Voici donc une mise en scène qui laisse parler des bâtiments, comme des chants et chœurs alternés d’un Répons, en référence à l’œuvre de Pierre Boulez, pour qui Piano a bâti l’Ircam à Paris. La visite s’organise autour de maquettes de quatorze projets, du centre Pompidou élevé avec Rogers en 1977, à la tour du New York Times à Manhattan. Des pièces techniques déterminantes d’une construction, telle l’énorme brique de verre de la maison Hermès de Tokyo, étayent la technologie sophistiquée de cet homme de chantier, qui dirige un atelier de 100 personnes, entre Paris et Gênes. Cela étant posé, s’ajoutent des strates de témoignages. En commençant par les photographies de Gianni Berengo Gardin, le Cartier-Bresson italien, qui pour le jeune Piano a saisi de son noir et blanc le quotidien italien des années 70.

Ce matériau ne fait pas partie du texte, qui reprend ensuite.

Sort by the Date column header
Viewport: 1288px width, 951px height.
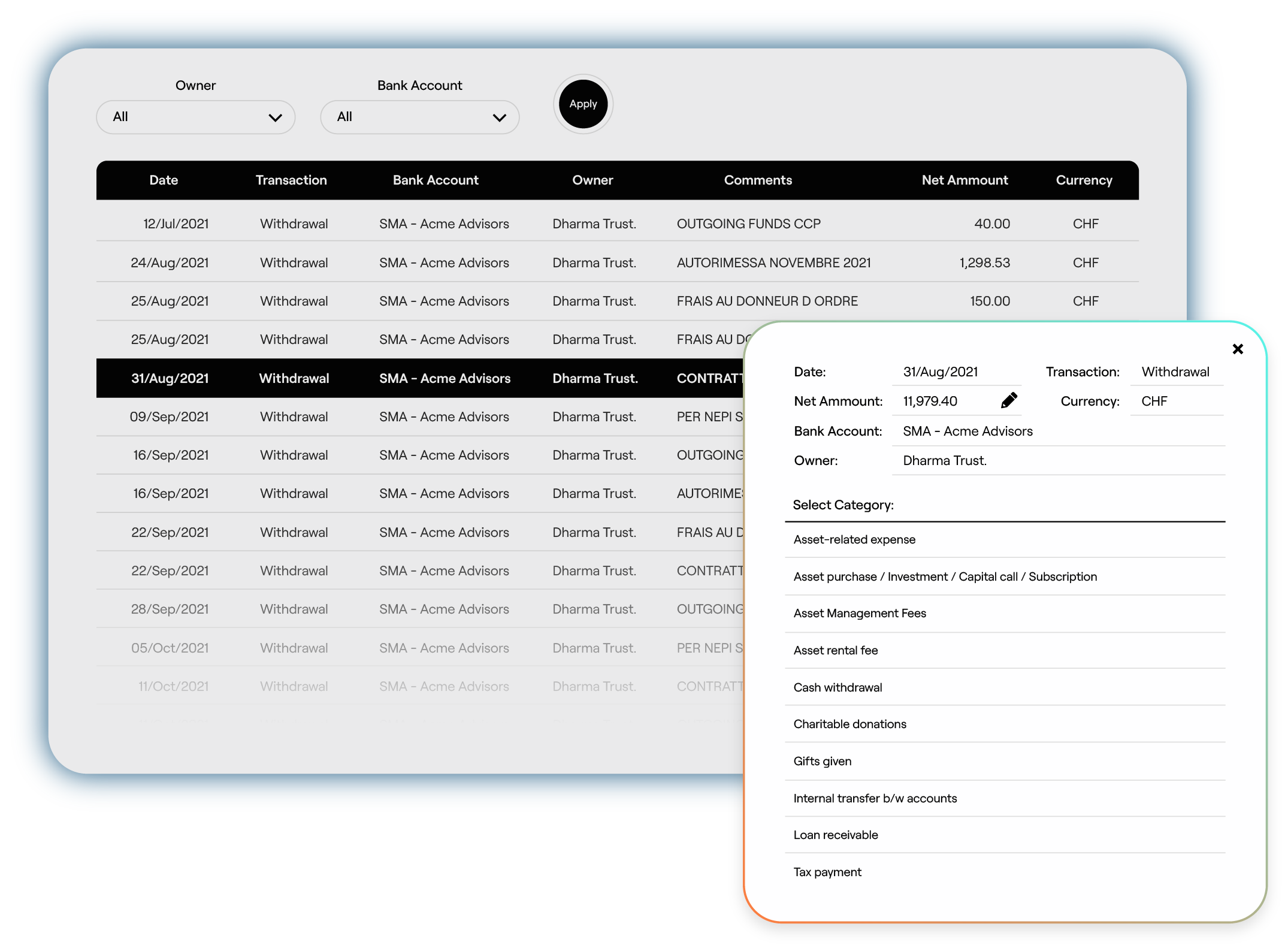click(164, 180)
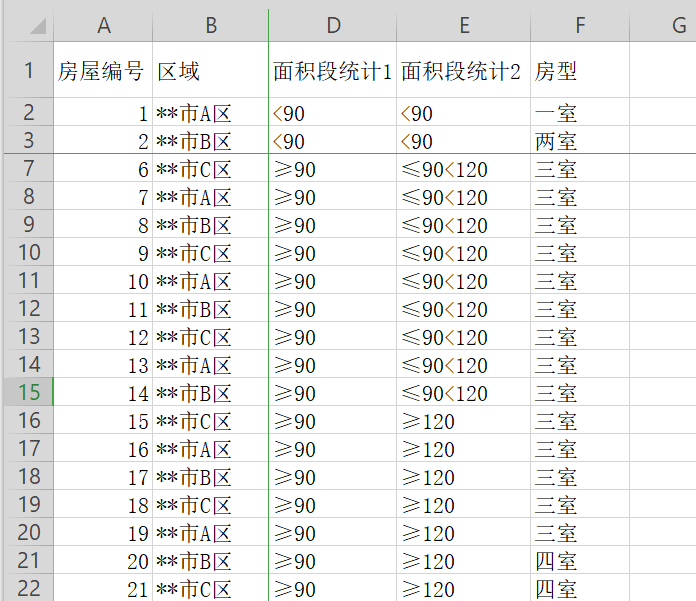Select column E header
Image resolution: width=696 pixels, height=601 pixels.
pos(463,25)
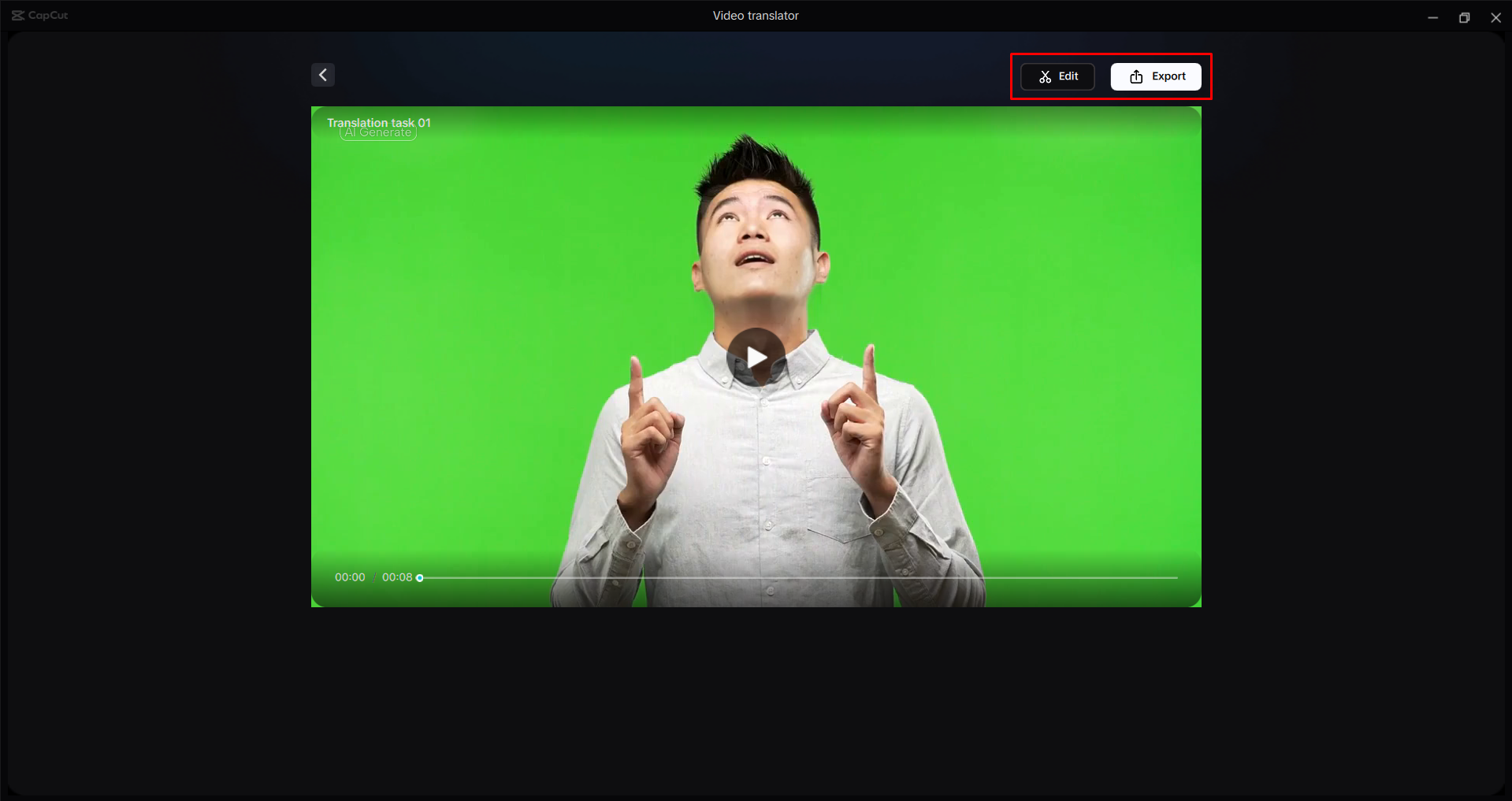Restore down the Video translator window
The width and height of the screenshot is (1512, 801).
tap(1464, 17)
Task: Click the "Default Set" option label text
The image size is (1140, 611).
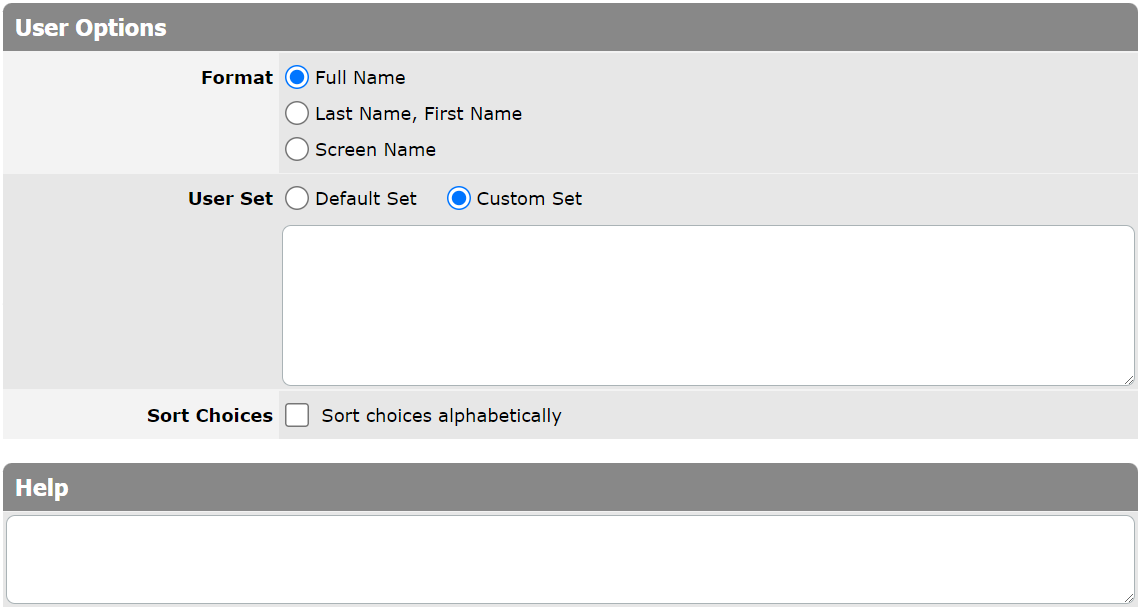Action: coord(366,199)
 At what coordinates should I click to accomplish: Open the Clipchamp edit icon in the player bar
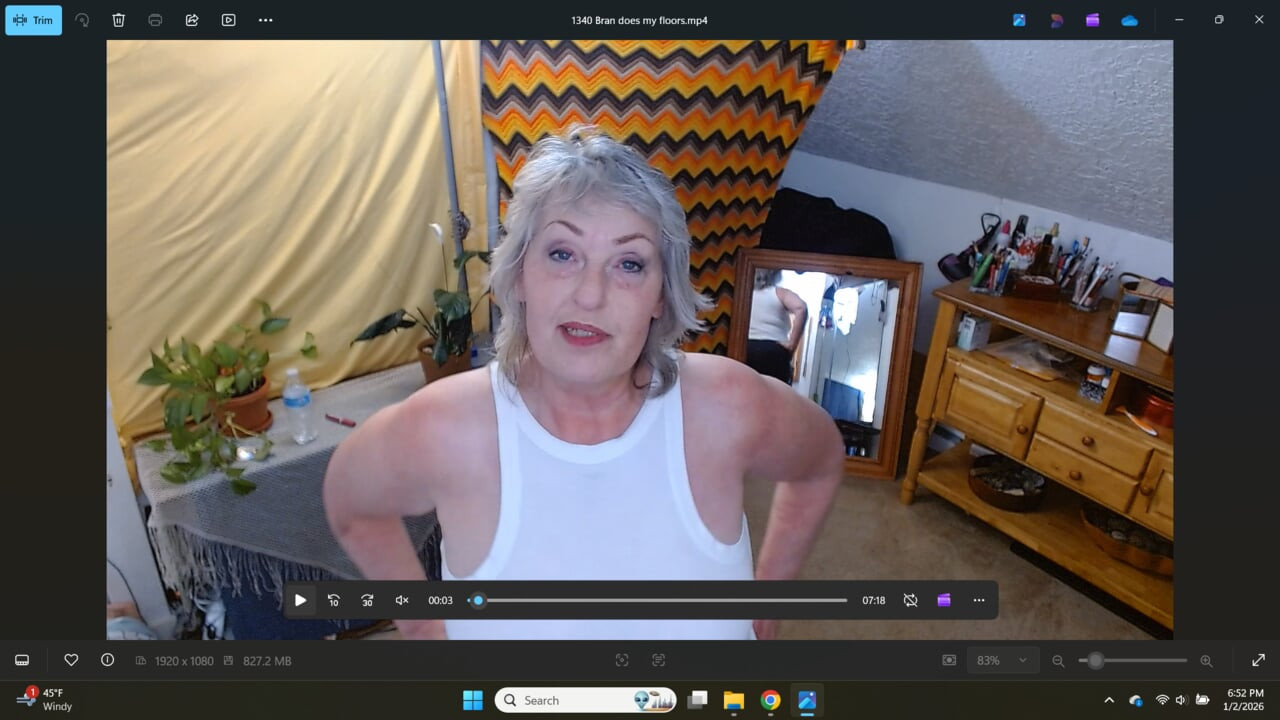pos(944,600)
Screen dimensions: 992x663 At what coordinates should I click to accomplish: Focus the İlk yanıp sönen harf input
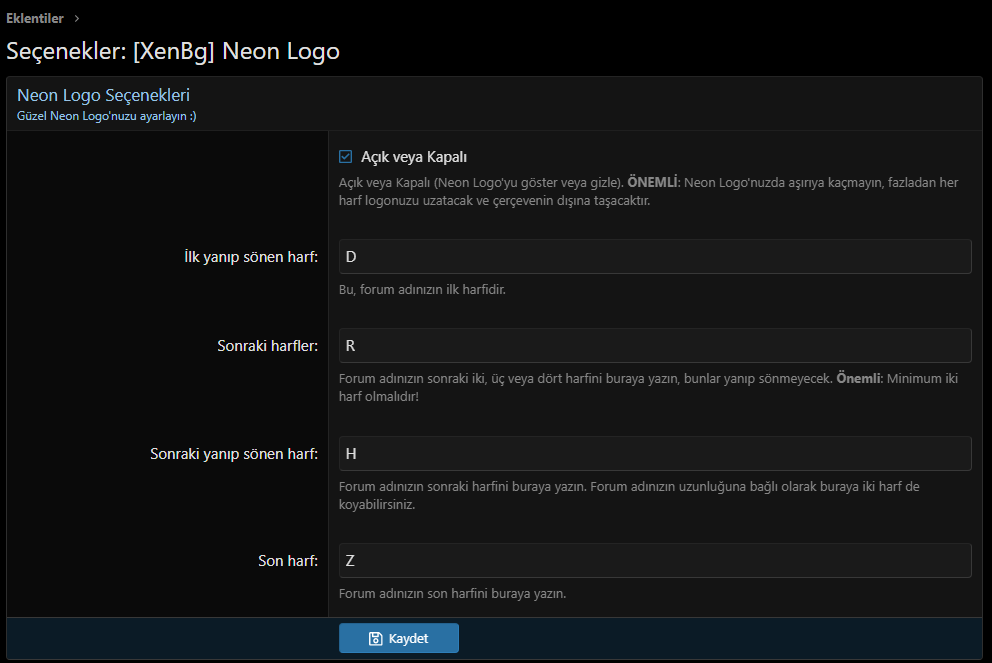click(655, 256)
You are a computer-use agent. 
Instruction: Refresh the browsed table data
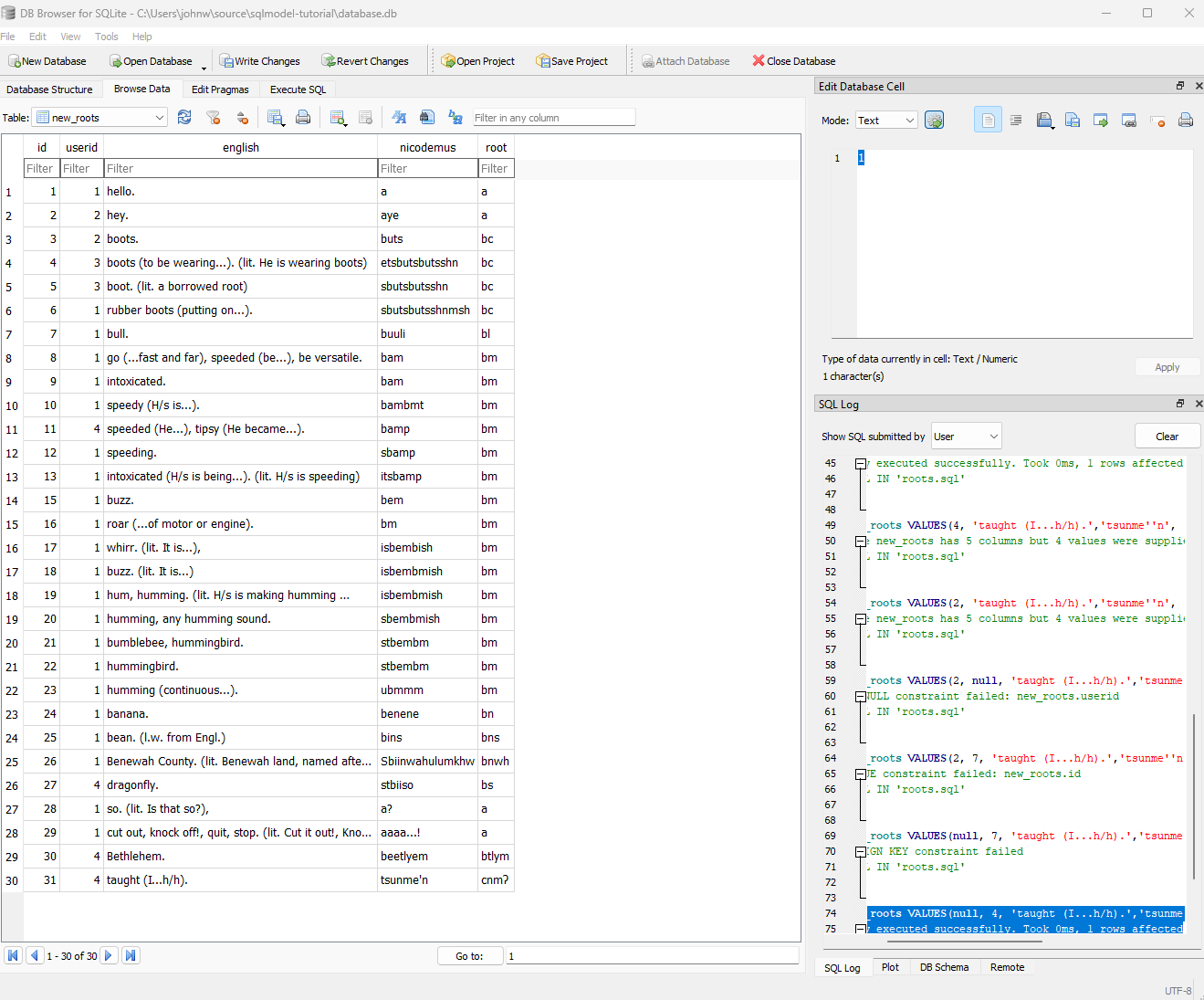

Les bonnes paroles fusent, grâce à des documents audio, comme la narration très digne de Marie-Claude Tjibaou expliquant comment est né le centre culturel de Nouméa, qui porte le nom de son mari assassiné. Ce projet magistral de 1998 - dix grandes huttes de bois d’iroko mêlé au verre et au béton - s’élève contre vents et mer, en totem de la culture kanak. Mais dans cette présentation à se composer soi-même, ce sont les documentaires d’Ila Bêka et Louise Lemoine qui ressortent. Particulièrement celui qui s’immisce dans le siège de la société de design B&B, à Côme (1973). Grâce à un responsable de l’entretien, on comprend comment Piano y a fait ses gammes pour Beaubourg, en expérimentant le plan libre, une structure métallique en treillis, des couleurs vives. Ce film est animé par un sketch hilarant, celui du gardien qui mime comment il faillit mourir dans sa guérite quand une voiture l’emboutit. Un épisode digne de la comédie italienne, filmé par un duo à surveiller (lire ci-contre). Piano assume la mise en scène intrusive, car «chaque bâtiment a son Quasimodo».On a néanmoins quelque regret de ne pas voir exposés plus de projets récents. Comme l’Académie des sciences à San Francisco, un caméléon techno-durable, au toit vert planté. Car si Piano séduit, c’est grâce à ses architectures toujours renouvelées, hospitalières, sans surenchère formelle, aériennes comme des planeurs, liquides comme la mer. «L’architecte doit être un peu sociologue, géographe, poète», dit-il. Seigneur raffiné en tweed plutôt que star en noir corbeau, toujours admiré pour son «coup de folie indiscipliné» à Beaubourg (1), ce frondeur aimable, humaniste et responsable traque l’académisme. Il répète ses formules rusées, bien cadrées : «Ecouter, ce n’est pas obéir.» Sa perfection intrigue, son apparente absence de tourments aussi. En se référant à Borges («Un architecte doit se souvenir puis oublier»), il livre et referme une piste.
(1) Lire la Désobéissance de l’architecte, de Renzo Piano (Arléa/Seuil, 2004), 7 euros.